Turmeric’s flavor is most commonly compared to mustard, its growing style is the same as ginger. Though it won’t survive a cold winter, it can be grown indoors in a greenhouse year-round, or outside anywhere that temperatures don’t fall below 65 degrees for most of the year.
Like ginger, Turmeric is started from a section of root, or rhizome, not from seeds. Turmeric root is sometimes available at your local nursery, or can be purchased online. A large root section can be planted in damp, warm soil, about two inches under the surface. Turmeric loves it moist, so the soil it grows in should be kept damp at all times, but never soaking or the root may root. It usually takes about a month for the Turmeric to sprout.
Within ten months you can start to harvest your Turmeric. It is easier to dig up the whole plant and harvest the full root section. You’ll know that your plant is ready to harvest when the leaves begin to yellow.
Once you’ve dug out the roots you can set a few aside to start new Turmeric with. Clean the roots you plan to harvest thoroughly, and boil them in hot water for approximately 45 minutes. Peel the roots (an arduous process) and let them dry in a cool, dark place for 1-2 weeks. You can then break them up by crushing them, and further grind them into dust for use in your kitchen.

REQUIRED ACTIONS =>
1) Answer these questions using the passage on growing turmeric:
(a) To what is the flavor of turmeric most commonly compared?
(b) About how long does it usually take for planted turmeric to sprout?
(c) For approximately how long should the cleaned roots be boiled?
2) In order, list each action the passage on growing turmeric gives for preparing harvested roots for kitchen use, from cleaning through the final grinding.
3) Proceed with the passage on growing turmeric, picking up after its final sentence.

SOURCE MATERIAL =>

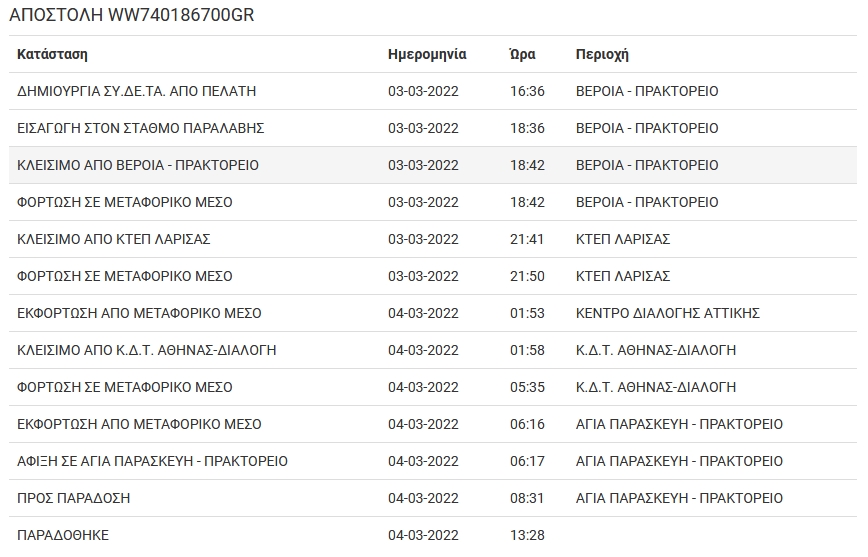
Task: Click the Ώρα column header
Action: [521, 54]
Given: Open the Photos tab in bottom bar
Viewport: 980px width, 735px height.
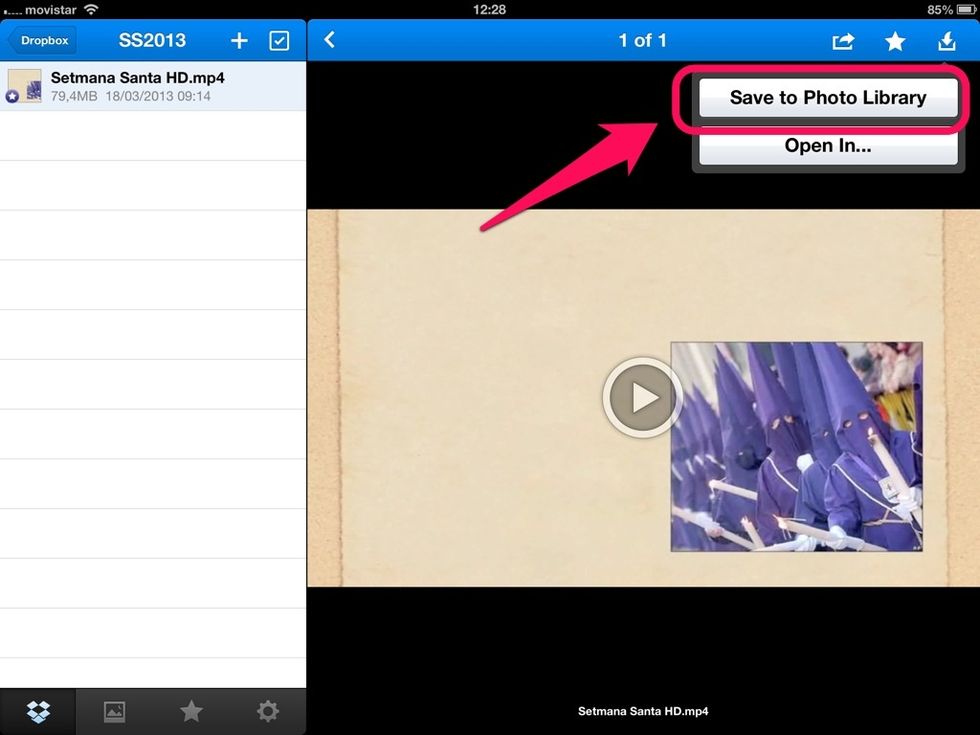Looking at the screenshot, I should click(x=115, y=711).
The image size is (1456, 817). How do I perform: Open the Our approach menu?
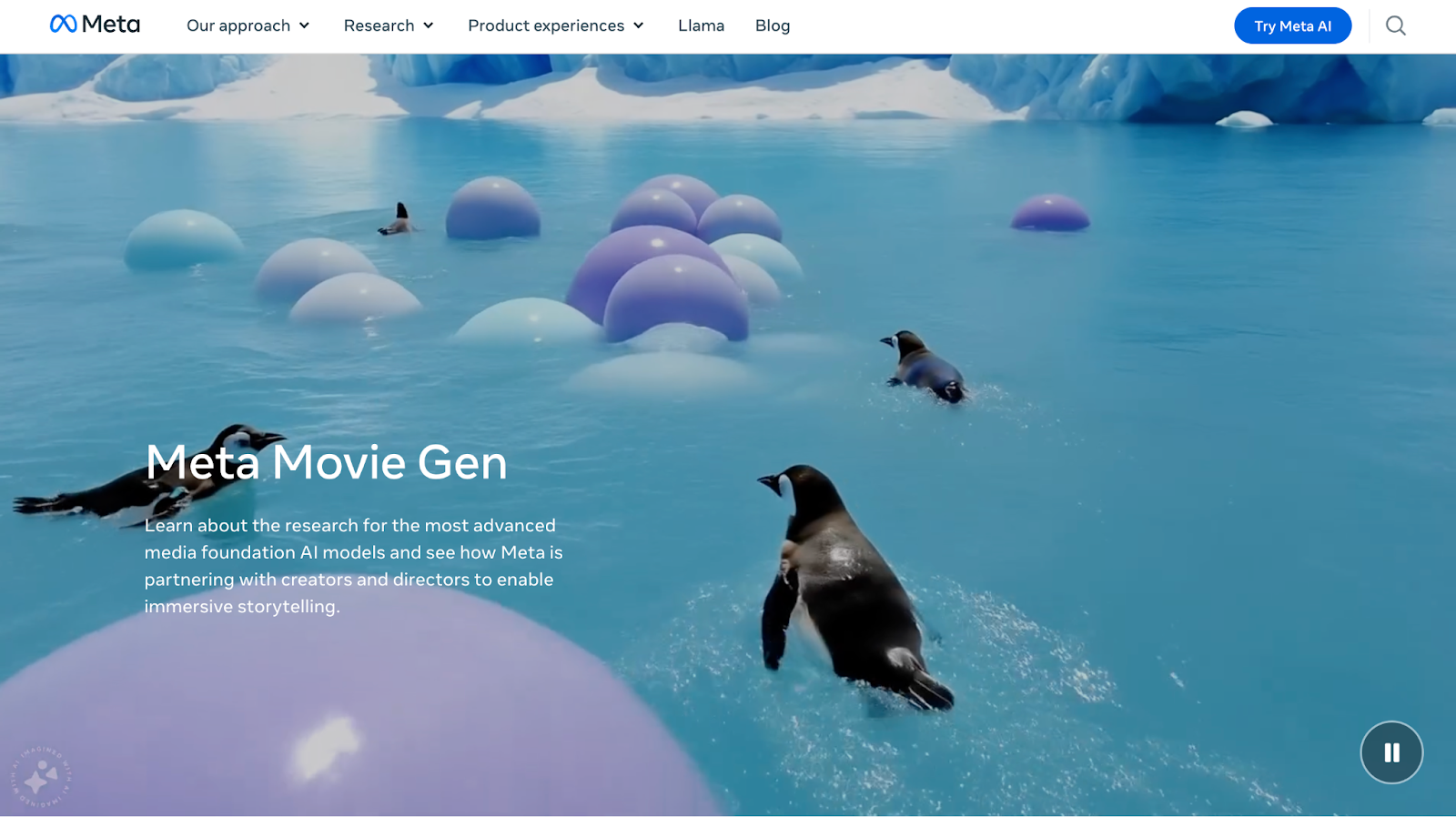(x=238, y=25)
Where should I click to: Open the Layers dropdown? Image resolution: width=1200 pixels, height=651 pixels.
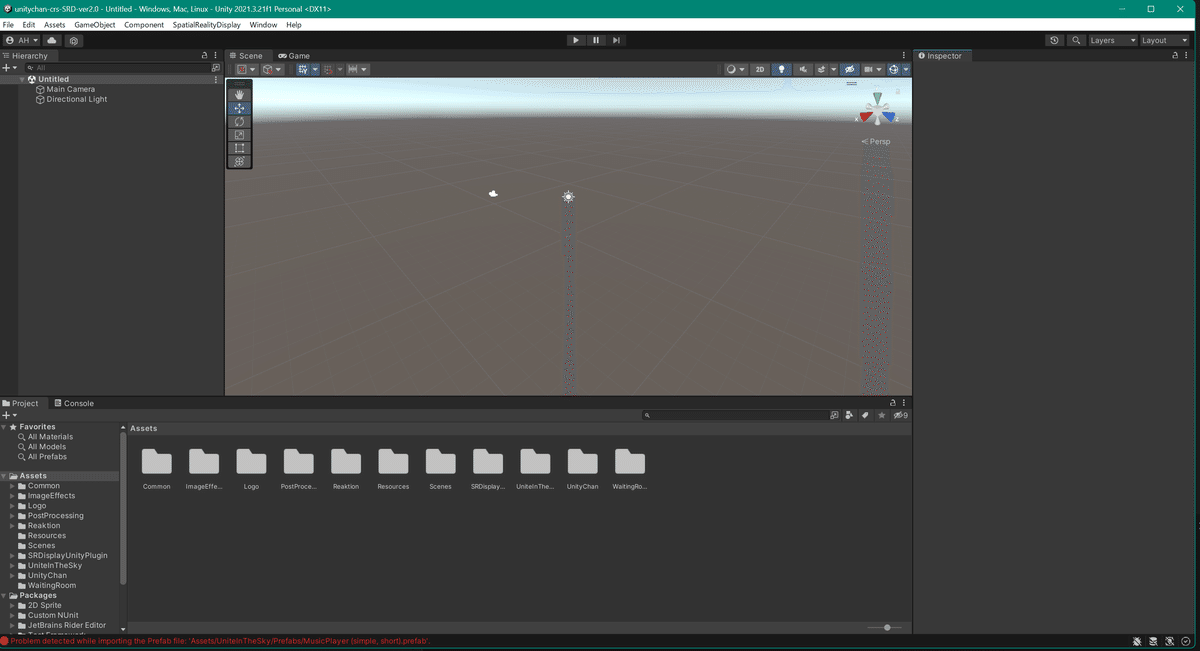tap(1113, 40)

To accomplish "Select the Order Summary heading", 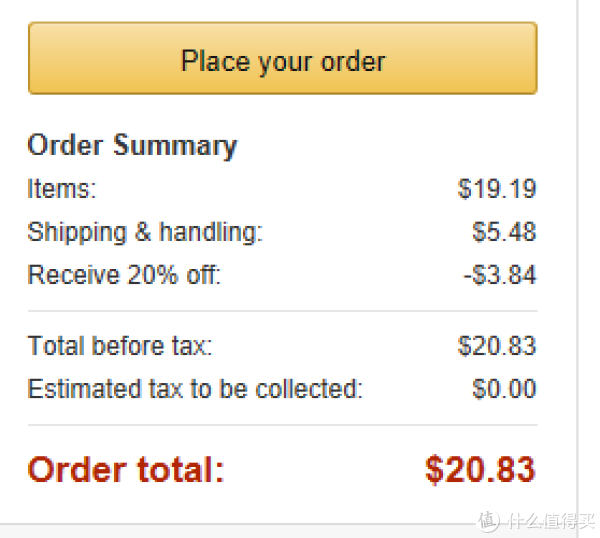I will click(132, 146).
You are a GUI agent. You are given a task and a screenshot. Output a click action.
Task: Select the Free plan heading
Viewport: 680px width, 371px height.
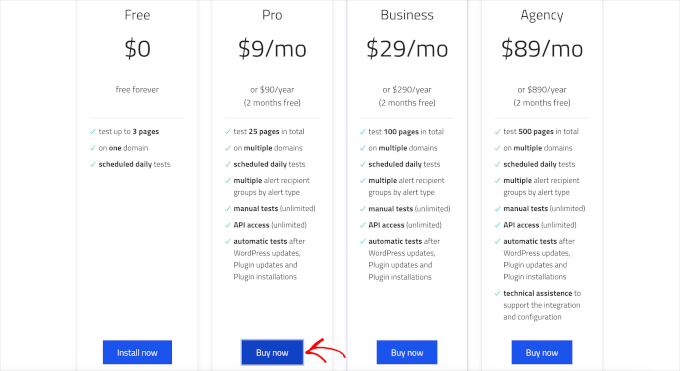pyautogui.click(x=137, y=15)
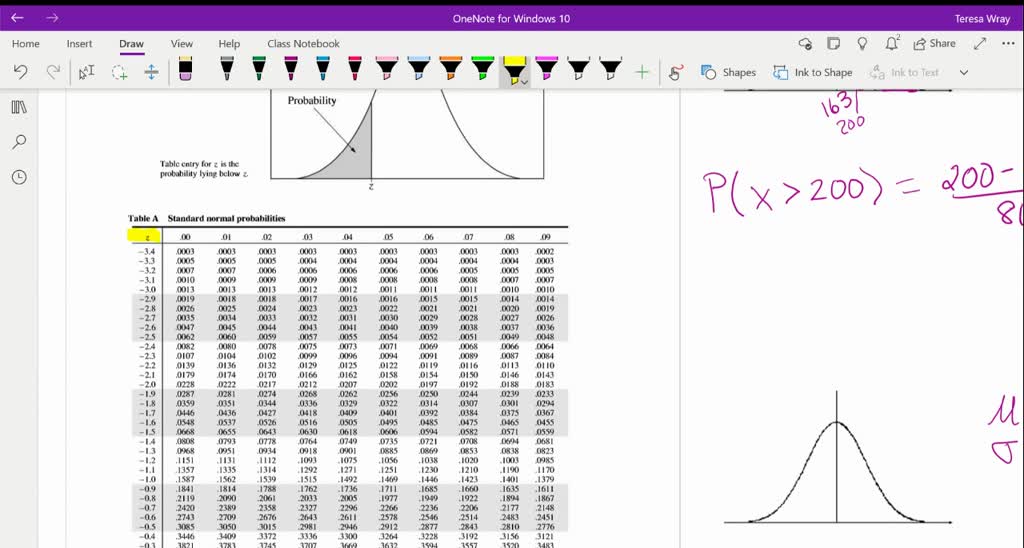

PER-TASK OUTPUTS =>
1)
(a) Mustard.
(b) About a month.
(c) Approximately 45 minutes.

2)
1. Clean the roots thoroughly.
2. Boil them in hot water for approximately 45 minutes.
3. Peel the roots.
4. Let them dry in a cool, dark place for 1-2 weeks.
5. Break them up by crushing them.
6. Grind them into dust.

3)
The flavor of Turmeric is distinct and most commonly included in Indian and Middle Eastern dishes. It can be used as a substitute for mustard or saffron, but it has its own distinctive qualities. Powdered Turmeric is a crucial ingredient in curries, giving them their special spice. You can also make tikka masala and other Indian spiced dishes with Turmeric, and use it to give a special seasoning to steaks and chicken. There are even recipes using Turmeric to flavor cakes and smoothies, and it makes a zesty tea.
Turmeric is considered one of the healthiest spices you can consume. Its is one of the most effective natural herbs in treating various forms of cancer: studies have shown it to reduce cell death in brain, skin, and prostate cancer. It also works well in conjunction with chemotherapy, making cancer cells more receptive to the treatment and helping them recover faster. Turmeric is also used to prevent Alzheimer’s disease, helping to prevent the progression of the illness. Curcumin, the primary chemical in Turmeric, is also used to treat Parkinson’s disease and multiple sclerosis, along with helping your liver and eyes stay healthy.
Not only is Turmeric both tasty and healthy, it also is used as a traditional dye. It is still regularly used in India for dying clothing, and it is also a natural food dye for various dishes including broths, mustards, and yogurts.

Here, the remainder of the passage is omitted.